■ Task requirements: Print the rows below unchanged, from the line containing "The height and width of the screenshot is (819, 1456)." through the line containing "pyautogui.click(x=504, y=204)", both lines included.

■ Source records:
:::

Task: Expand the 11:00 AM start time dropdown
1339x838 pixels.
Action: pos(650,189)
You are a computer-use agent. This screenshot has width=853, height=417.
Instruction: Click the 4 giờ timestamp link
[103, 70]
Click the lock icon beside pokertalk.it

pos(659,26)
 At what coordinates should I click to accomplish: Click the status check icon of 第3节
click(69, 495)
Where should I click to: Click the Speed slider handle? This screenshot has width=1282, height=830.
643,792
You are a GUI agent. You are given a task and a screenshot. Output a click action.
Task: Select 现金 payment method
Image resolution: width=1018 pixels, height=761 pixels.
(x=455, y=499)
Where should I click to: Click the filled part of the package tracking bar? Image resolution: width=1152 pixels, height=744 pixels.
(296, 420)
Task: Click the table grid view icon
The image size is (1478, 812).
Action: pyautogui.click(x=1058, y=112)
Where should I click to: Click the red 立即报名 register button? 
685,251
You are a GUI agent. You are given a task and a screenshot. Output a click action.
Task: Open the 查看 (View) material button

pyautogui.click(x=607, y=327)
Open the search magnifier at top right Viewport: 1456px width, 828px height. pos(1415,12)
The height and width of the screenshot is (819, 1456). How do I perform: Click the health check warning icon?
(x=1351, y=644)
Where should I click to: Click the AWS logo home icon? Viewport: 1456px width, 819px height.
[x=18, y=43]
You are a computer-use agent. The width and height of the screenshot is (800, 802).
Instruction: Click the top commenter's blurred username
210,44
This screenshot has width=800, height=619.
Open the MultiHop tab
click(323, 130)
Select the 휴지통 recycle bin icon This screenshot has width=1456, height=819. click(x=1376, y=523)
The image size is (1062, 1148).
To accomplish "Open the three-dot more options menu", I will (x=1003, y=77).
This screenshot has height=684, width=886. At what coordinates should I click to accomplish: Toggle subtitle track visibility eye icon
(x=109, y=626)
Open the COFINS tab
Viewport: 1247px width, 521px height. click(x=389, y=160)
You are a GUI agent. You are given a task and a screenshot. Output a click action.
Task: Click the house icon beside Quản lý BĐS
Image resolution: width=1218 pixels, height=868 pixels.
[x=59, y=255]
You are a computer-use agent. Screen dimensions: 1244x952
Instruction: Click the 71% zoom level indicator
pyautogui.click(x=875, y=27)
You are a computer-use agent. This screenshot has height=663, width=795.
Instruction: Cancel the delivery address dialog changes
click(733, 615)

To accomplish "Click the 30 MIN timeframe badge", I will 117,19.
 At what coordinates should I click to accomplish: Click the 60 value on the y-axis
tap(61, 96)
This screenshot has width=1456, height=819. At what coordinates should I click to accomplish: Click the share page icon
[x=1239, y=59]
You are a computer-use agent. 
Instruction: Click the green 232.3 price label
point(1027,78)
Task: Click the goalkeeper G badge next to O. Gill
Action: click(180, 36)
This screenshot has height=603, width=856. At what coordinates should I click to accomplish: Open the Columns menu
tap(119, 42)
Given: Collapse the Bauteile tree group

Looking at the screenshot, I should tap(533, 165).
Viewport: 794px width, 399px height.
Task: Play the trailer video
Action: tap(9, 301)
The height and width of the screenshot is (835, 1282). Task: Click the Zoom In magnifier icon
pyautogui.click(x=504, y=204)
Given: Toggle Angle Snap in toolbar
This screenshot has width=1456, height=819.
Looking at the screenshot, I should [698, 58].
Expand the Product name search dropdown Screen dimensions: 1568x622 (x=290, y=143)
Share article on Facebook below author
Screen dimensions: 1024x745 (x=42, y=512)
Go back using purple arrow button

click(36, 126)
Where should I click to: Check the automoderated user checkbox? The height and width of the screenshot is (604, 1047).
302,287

:::

■ Full response:
The height and width of the screenshot is (819, 1456). How do I perform: Click the health check warning icon?
(x=1351, y=644)
Where should I click to: Click the AWS logo home icon? Viewport: 1456px width, 819px height.
[x=18, y=43]
You are a computer-use agent. The width and height of the screenshot is (800, 802).
Instruction: Click the top commenter's blurred username
210,44
This screenshot has width=800, height=619.
Open the MultiHop tab
click(323, 130)
Select the 휴지통 recycle bin icon This screenshot has width=1456, height=819. click(x=1376, y=523)
The image size is (1062, 1148).
To accomplish "Open the three-dot more options menu", I will (x=1003, y=77).
This screenshot has height=684, width=886. At what coordinates should I click to accomplish: Toggle subtitle track visibility eye icon
(x=109, y=626)
Open the COFINS tab
Viewport: 1247px width, 521px height. click(x=389, y=160)
You are a GUI agent. You are given a task and a screenshot. Output a click action.
Task: Click the house icon beside Quản lý BĐS
Image resolution: width=1218 pixels, height=868 pixels.
[x=59, y=255]
You are a computer-use agent. Screen dimensions: 1244x952
Instruction: Click the 71% zoom level indicator
pyautogui.click(x=875, y=27)
You are a computer-use agent. This screenshot has height=663, width=795.
Instruction: Cancel the delivery address dialog changes
click(733, 615)

To accomplish "Click the 30 MIN timeframe badge", I will 117,19.
 At what coordinates should I click to accomplish: Click the 60 value on the y-axis
tap(61, 96)
This screenshot has width=1456, height=819. At what coordinates should I click to accomplish: Click the share page icon
[x=1239, y=59]
You are a computer-use agent. 
Instruction: Click the green 232.3 price label
point(1027,78)
Task: Click the goalkeeper G badge next to O. Gill
Action: click(180, 36)
This screenshot has height=603, width=856. At what coordinates should I click to accomplish: Open the Columns menu
tap(119, 42)
Given: Collapse the Bauteile tree group

Looking at the screenshot, I should tap(533, 165).
Viewport: 794px width, 399px height.
Task: Play the trailer video
Action: tap(9, 301)
The height and width of the screenshot is (835, 1282). Task: Click the Zoom In magnifier icon
pyautogui.click(x=504, y=204)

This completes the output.